STIMULATIVE confirmed from March. No evidence of fiscal consolidation; Fed staff characterize fiscal policy as sustained demand support through 2028.
HEADWIND confirmed and REINFORCED. Dollar depreciation continued (TWD 120.6→118.1) compounding tariff-driven import price inflation. Oil at $100+ (WTI) and refining product inversion add supply-side external channel. BOJ normalization latent risk unchanged. EM capital flows stable.
WEAKENING confirmed and modestly intensifying. TWD Broad index 120.6→118.1 (–2.1% over 6 weeks). 12-month decline now ~6.4%, depreciation no longer decelerating as it appeared to be in March.
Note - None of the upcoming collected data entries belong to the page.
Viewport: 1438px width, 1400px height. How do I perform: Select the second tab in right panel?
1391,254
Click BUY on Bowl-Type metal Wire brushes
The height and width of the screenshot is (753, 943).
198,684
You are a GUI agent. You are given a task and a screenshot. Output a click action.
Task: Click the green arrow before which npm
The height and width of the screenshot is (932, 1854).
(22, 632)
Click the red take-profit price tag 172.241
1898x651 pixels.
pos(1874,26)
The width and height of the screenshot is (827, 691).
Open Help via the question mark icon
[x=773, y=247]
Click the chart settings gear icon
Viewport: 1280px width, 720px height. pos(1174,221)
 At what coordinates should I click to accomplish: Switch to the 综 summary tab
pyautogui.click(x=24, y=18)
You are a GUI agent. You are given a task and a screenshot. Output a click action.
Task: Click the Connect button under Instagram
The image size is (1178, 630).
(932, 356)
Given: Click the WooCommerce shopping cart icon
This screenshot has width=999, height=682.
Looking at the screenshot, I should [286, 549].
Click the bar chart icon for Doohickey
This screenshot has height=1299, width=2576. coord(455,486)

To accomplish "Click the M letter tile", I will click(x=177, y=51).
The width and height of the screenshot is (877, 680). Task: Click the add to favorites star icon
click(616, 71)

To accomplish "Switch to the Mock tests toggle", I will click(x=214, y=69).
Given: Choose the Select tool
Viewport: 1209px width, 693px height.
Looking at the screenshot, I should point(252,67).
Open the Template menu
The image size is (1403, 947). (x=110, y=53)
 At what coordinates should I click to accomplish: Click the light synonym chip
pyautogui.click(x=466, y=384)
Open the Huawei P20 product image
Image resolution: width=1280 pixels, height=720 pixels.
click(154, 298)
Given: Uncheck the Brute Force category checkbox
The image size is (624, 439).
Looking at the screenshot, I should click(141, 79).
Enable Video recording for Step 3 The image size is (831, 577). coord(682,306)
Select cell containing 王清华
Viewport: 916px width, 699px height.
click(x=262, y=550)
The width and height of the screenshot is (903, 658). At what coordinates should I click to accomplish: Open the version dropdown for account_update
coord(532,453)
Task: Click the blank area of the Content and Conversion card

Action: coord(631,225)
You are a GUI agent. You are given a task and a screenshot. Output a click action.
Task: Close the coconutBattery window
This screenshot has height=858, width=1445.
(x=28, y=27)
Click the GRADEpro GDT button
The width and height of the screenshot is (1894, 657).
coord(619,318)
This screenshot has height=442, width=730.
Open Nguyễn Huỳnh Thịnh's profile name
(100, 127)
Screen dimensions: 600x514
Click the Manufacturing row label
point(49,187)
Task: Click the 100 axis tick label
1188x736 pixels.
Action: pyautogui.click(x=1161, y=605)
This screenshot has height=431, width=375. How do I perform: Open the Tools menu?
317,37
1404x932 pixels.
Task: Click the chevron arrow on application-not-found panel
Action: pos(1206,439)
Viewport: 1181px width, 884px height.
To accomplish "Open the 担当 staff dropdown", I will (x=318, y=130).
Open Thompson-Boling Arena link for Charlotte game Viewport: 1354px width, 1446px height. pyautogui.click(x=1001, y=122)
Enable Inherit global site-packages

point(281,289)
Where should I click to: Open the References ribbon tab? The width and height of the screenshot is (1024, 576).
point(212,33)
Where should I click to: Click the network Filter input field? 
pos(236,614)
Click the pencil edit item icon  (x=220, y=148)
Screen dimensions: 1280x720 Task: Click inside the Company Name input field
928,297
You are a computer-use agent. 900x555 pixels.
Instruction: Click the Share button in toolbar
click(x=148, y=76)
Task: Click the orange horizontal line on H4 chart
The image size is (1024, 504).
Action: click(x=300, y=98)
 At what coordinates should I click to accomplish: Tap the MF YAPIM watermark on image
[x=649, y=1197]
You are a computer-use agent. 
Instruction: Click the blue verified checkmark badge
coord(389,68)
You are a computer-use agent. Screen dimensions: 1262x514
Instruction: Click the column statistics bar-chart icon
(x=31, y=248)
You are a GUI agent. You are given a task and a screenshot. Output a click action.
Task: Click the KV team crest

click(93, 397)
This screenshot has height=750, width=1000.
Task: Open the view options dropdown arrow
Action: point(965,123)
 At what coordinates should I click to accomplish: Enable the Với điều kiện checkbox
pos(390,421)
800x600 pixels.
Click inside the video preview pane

Forward-looking rate differential compression continues as markets price constrained Fed easing relative to peers.
Cross-Lens Themes (6)
Triple supply shock as dominant force
the March 'dual supply shock' (tariffs + crude) becomes a triple supply shock with refining product inversion layered on. This mechanism interacts multiplicatively with inflation (3mo core PCE 3.7%→4.4%), with transmission (cuts stimulate demand into fuel cost-push), and with external pressure (dollar depreciation amplifies both).
Autonomous financial conditions reversion as the period's most important unappreciated development
the March NEUTRAL→LOOSE swing back happened without Fed action, removing the passive inflation-fighting cushion. This argues against the Fed's 'wait for conditions to do our work' posture from March — conditions are actively RE-loosening into PERSISTENT inflation.
Stagflation softening but not resolving
the March stagflation framing was acute (PERSISTENT inflation + accelerating labor decay). April data shows PERSISTENT intensifying but labor deterioration softening, shifting from 'acute stagflation' to 'chronic stag-soft-landing-or-flation' — an ambiguous regime where the Fed can defend inaction longer but risks being behind the curve if either side cracks.
Transmission paralysis partial recovery
three of four channels now functional (credit, equity, FX) vs. one-and-a-fragment in March. But the housing channel is getting WORSE (mortgage 6.22%→6.30%) and a new oil-product channel complicates the transmission calculus. Net: transmission less paralyzed, but more asymmetric (functional for inflation amplification, impaired for demand support to housing).
Leadership transition uncertainty partially resolved
Powell's commitment to stay as 'chair pro tem' through Warsh confirmation removes the discontinuity tail risk that the March analysis flagged. The May 6 meeting is now effectively 'Powell's last meeting with Warsh-to-come overhang' rather than 'final Powell meeting before regime change.'
Fiscal-monetary cross-purposes remain structural
STIMULATIVE fiscal supporting above-potential growth prevents demand destruction that would resolve cost-push inflation. OFFSETTING alignment means fiscal stimulus negates any restrictive monetary intent. This is why PERSISTENT inflation can co-exist with LOOSENING labor — fiscal keeps the economy off the SLACK boundary.
Analytical Lenses
How are rate changes propagating to the real economy?
Are financial conditions tightening or easing beyond what policy rates suggest?
What is driving current inflation — demand, supply, or expectations?
What is the labor market signaling about inflation pressure and growth sustainability?
Is fiscal policy reinforcing or counteracting monetary policy?
How are international dynamics feeding back into US monetary conditions?